_LESETEXT_
+++

Der Plan von Bildungsminister Roman Giertych, in Polens Schulen Patriotismus-Unterricht einzuführen, hat eine heftige Kontroverse unter Experten ausgelöst.

Der Tenor: Es sei zwar richtig, den Kindern Patriotismus beizubringen, aber ein spezielles Fach sei dazu ungeeignet. Die Idee des neuen Ministers aus der nationalkatholischen Liga Polnischer Familien (LPR) wird zumeist heftig kritisiert.

Empört zeigte sich Chef des Polnischen Lehrerverbands (ZNP) Slawomir Broniarz. „Wenn der Minister sagt, dass man einen neuen Unterricht einführen soll, heißt es, dass er gleichzeitig das gegenwärtige Programm und die Schulbücher negativ beurteilt sowie die Arbeit meiner Kolleginnen und Kollegen. Diese Urteil ist ungerecht und ergibt sich aus der Unkenntnis des Ministers“, sagte Bochniarz im Gespräch mit der Tageszeitung „Rzeczpospolita“. Weiters erklärte er, ein neuer Unterricht bedeute riesige Kosten für das Ressort.

Die Idee Giertychs kritisieren auch Vertreter der Opposition scharf. „Die Schüler werden während aller Unterrichtsfächer patriotisch erzogen und nicht nur eine Stunde pro Woche“, unterstrich Krystyna Szumilas, die in der rechtsliberalen Bürgeplattform (PO) für die Ausbildung zuständig ist. Vorsichtiger spricht der Chef der Vereinigung der nichtstaatlichen Schulen, Wojciech Starzynski, über das neue Projekt.

+++

_DATENAUSZÜGE_
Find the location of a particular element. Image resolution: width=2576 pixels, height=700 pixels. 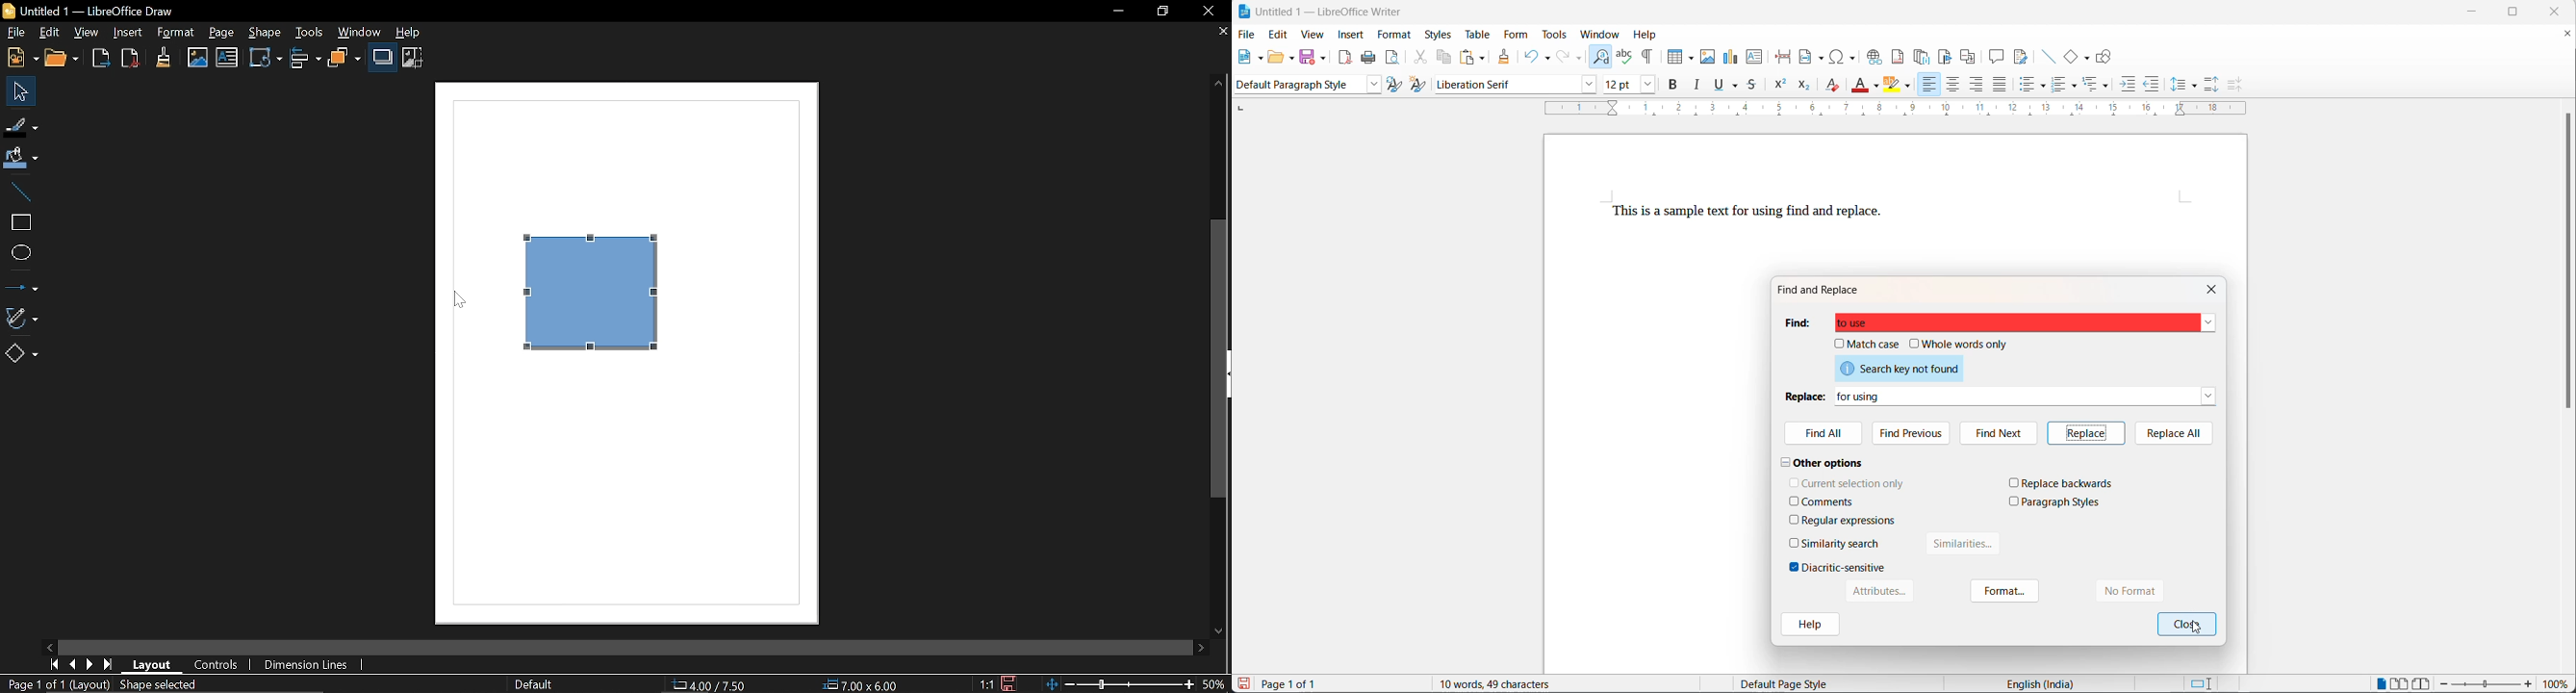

+++

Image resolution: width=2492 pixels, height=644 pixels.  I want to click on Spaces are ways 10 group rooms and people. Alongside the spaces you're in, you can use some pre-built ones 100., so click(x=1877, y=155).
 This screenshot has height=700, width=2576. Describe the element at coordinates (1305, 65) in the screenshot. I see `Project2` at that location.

+++

_AUFGABEN_
1. Begründe mit dem Lesetext, warum der Chef des Polnischen Lehrerverbands im geplanten Patriotismus-Unterricht eine Abwertung der Lehrkräfte sieht.
2. Welcher Partei gehört Bildungsminister Roman Giertych laut Lesetext an?
3. Kopiere aus dem Lesetext den Abschnitt von „Der Tenor: Es“ bis einschließlich „für das Ressort.“.

_LÖSUNGEN_
1. Wer einen neuen Unterricht einführen will, beurteilt damit zugleich das gegenwärtige Programm, die Schulbücher und die Arbeit der Lehrkräfte negativ. Dieses Urteil hält er für ungerecht und führt es auf die Unkenntnis des Ministers zurück.

2. Der nationalkatholischen Liga Polnischer Familien (LPR).

3.
Der Tenor: Es sei zwar richtig, den Kindern Patriotismus beizubringen, aber ein spezielles Fach sei dazu ungeeignet. Die Idee des neuen Ministers aus der nationalkatholischen Liga Polnischer Familien (LPR) wird zumeist heftig kritisiert.

Empört zeigte sich Chef des Polnischen Lehrerverbands (ZNP) Slawomir Broniarz. „Wenn der Minister sagt, dass man einen neuen Unterricht einführen soll, heißt es, dass er gleichzeitig das gegenwärtige Programm und die Schulbücher negativ beurteilt sowie die Arbeit meiner Kolleginnen und Kollegen. Diese Urteil ist ungerecht und ergibt sich aus der Unkenntnis des Ministers“, sagte Bochniarz im Gespräch mit der Tageszeitung „Rzeczpospolita“. Weiters erklärte er, ein neuer Unterricht bedeute riesige Kosten für das Ressort.